» **DESCRIPTION OF THE TASK**
In the records below, find the line with "Where should I", then copy each line exactly until you have copied the line with "Task: Open the 824 вопроса questions page". Leave any picture out.
[[ EXERCISE INPUT, beginning ]]
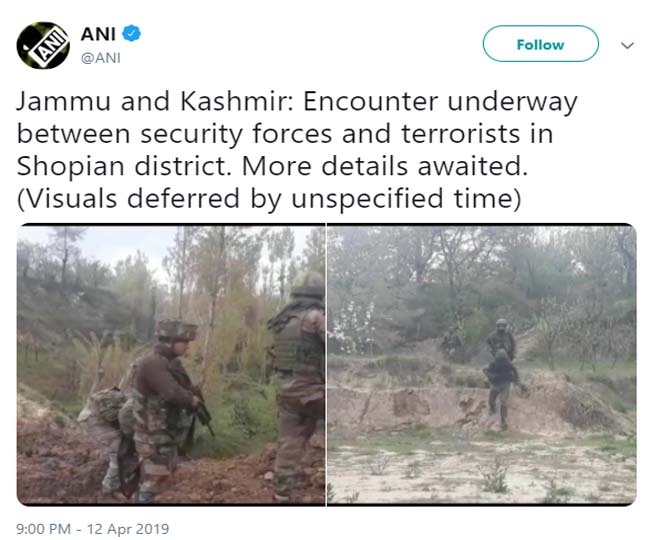This screenshot has width=650, height=540.
Task: Click the blue verified badge
Action: click(x=132, y=34)
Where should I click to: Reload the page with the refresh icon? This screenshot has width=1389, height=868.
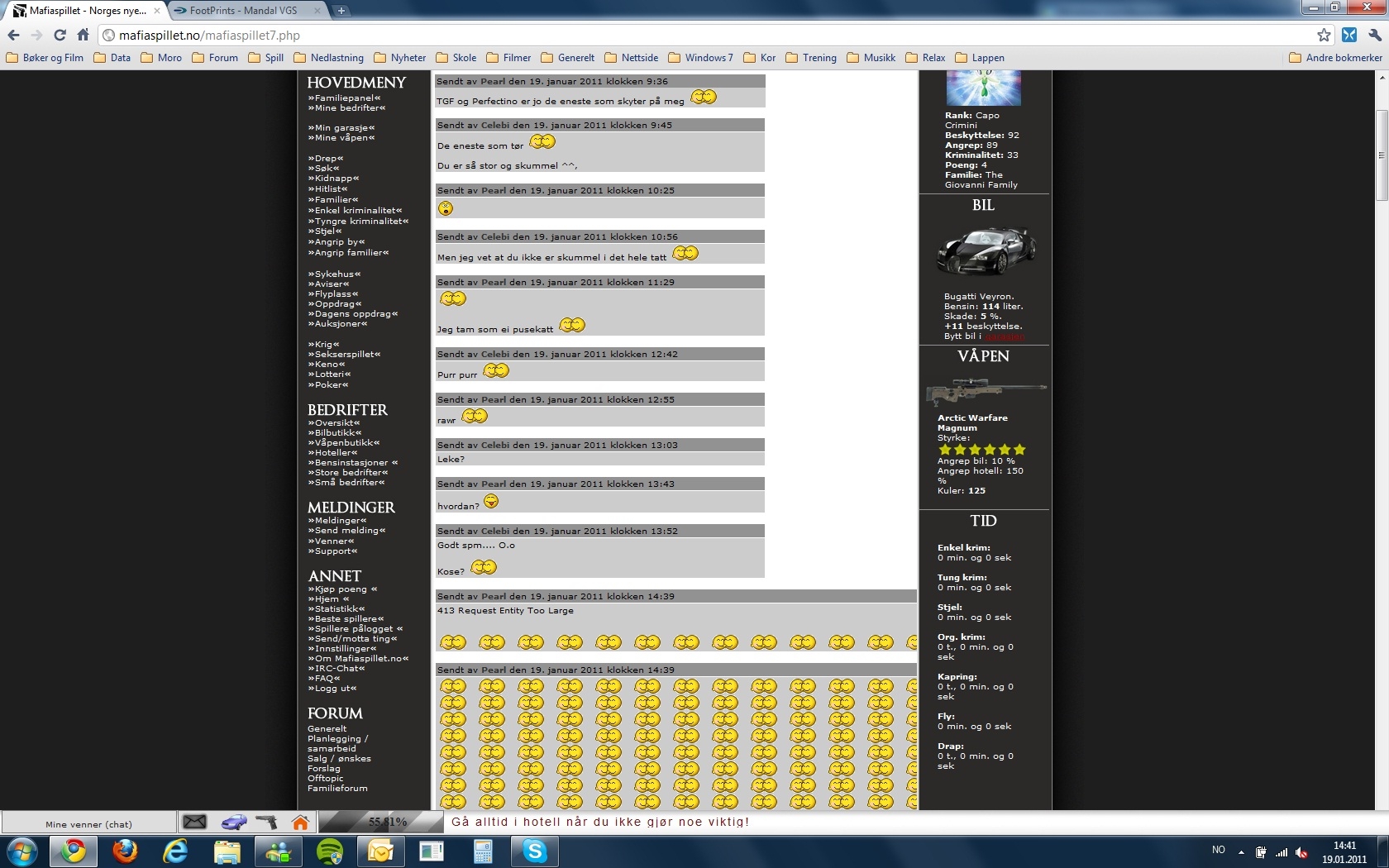pyautogui.click(x=60, y=35)
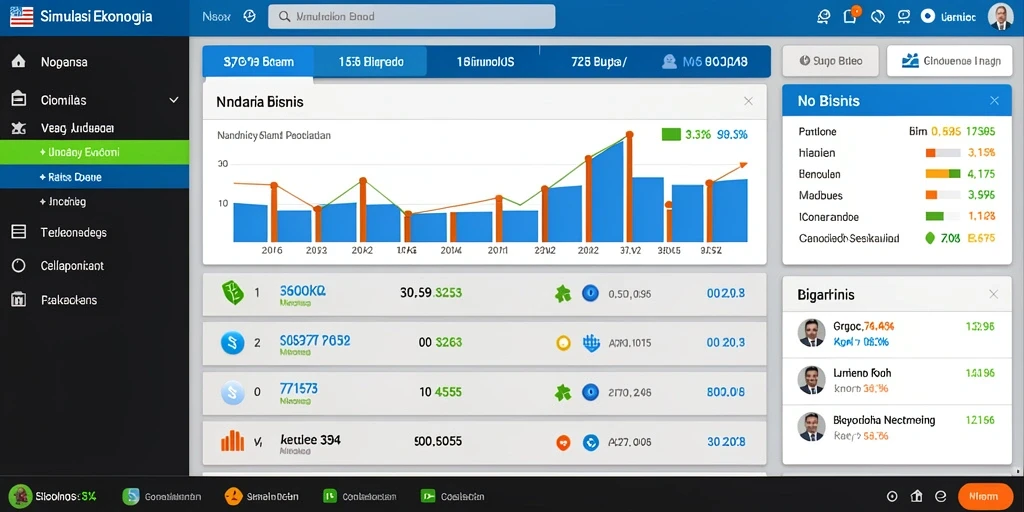The width and height of the screenshot is (1024, 512).
Task: Select the Raitse Doane sidebar item
Action: [x=95, y=176]
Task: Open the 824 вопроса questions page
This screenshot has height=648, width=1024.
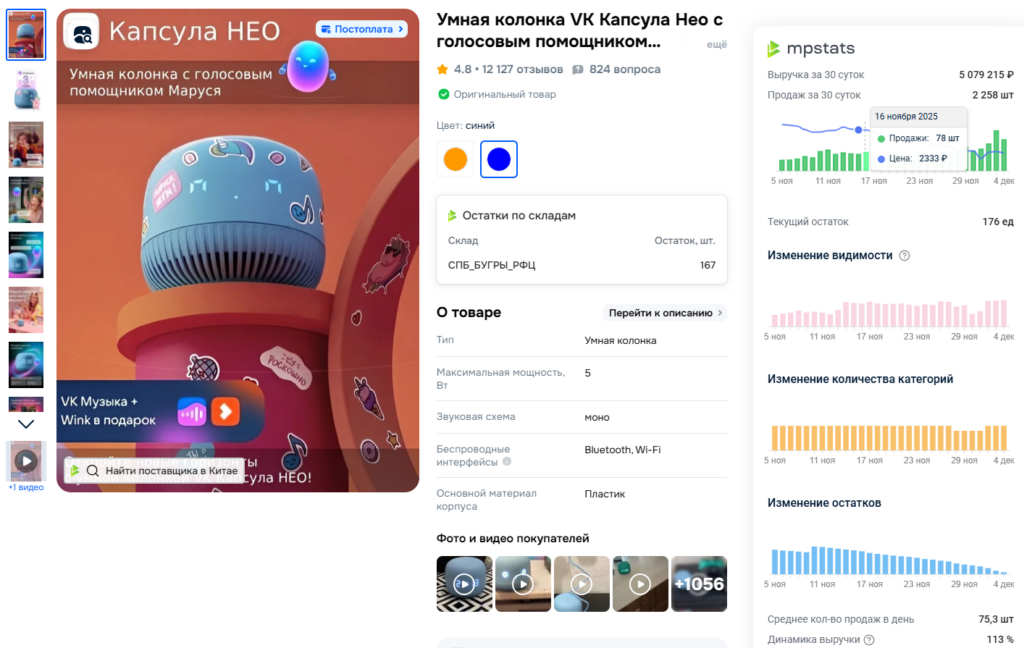Action: click(x=626, y=69)
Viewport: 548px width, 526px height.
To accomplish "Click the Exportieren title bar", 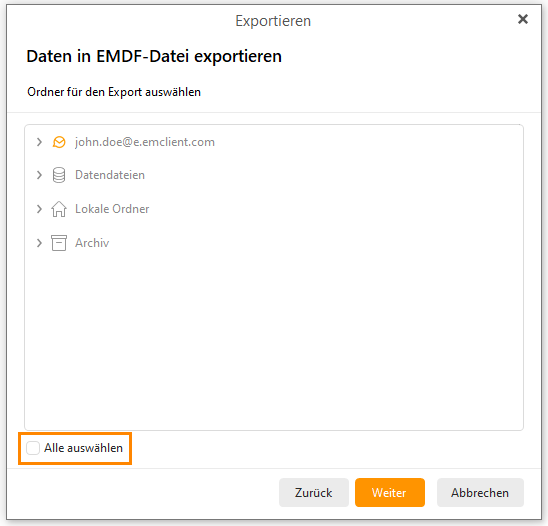I will click(273, 21).
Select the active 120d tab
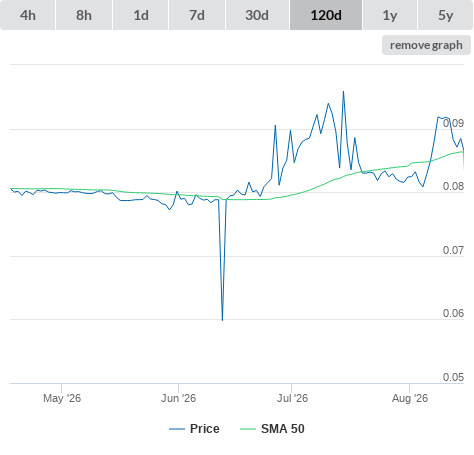474x455 pixels. pos(326,15)
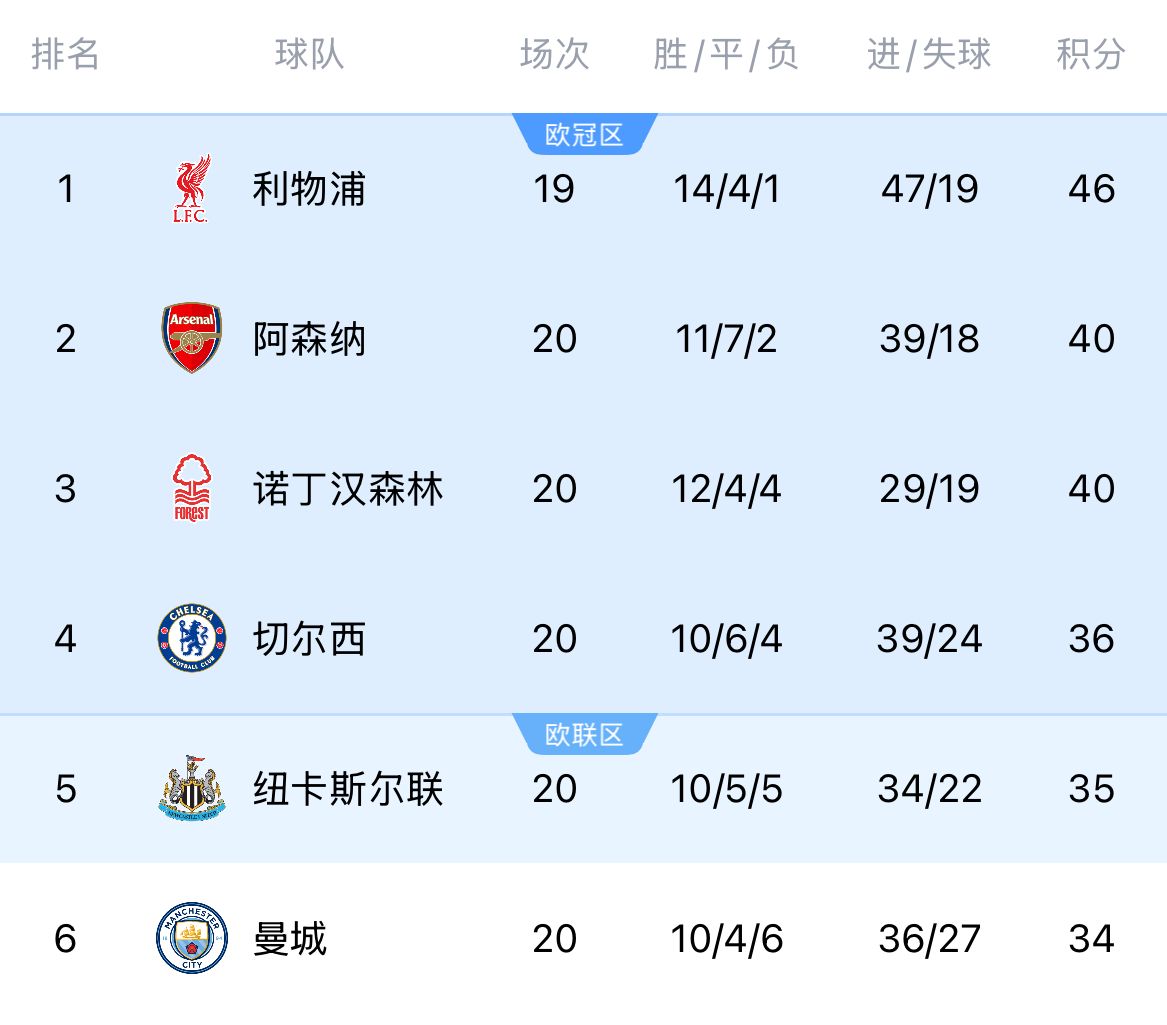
[[ EXERCISE INPUT, end ]]
» **RESPONSE TO THIS EXERCISE**
Where should I click to: Reload the page with the refresh icon? This screenshot has width=1389, height=868.
pyautogui.click(x=60, y=35)
The width and height of the screenshot is (1024, 512).
Task: Select the Raitse Doane sidebar item
Action: [x=95, y=176]
Task: Open the 824 вопроса questions page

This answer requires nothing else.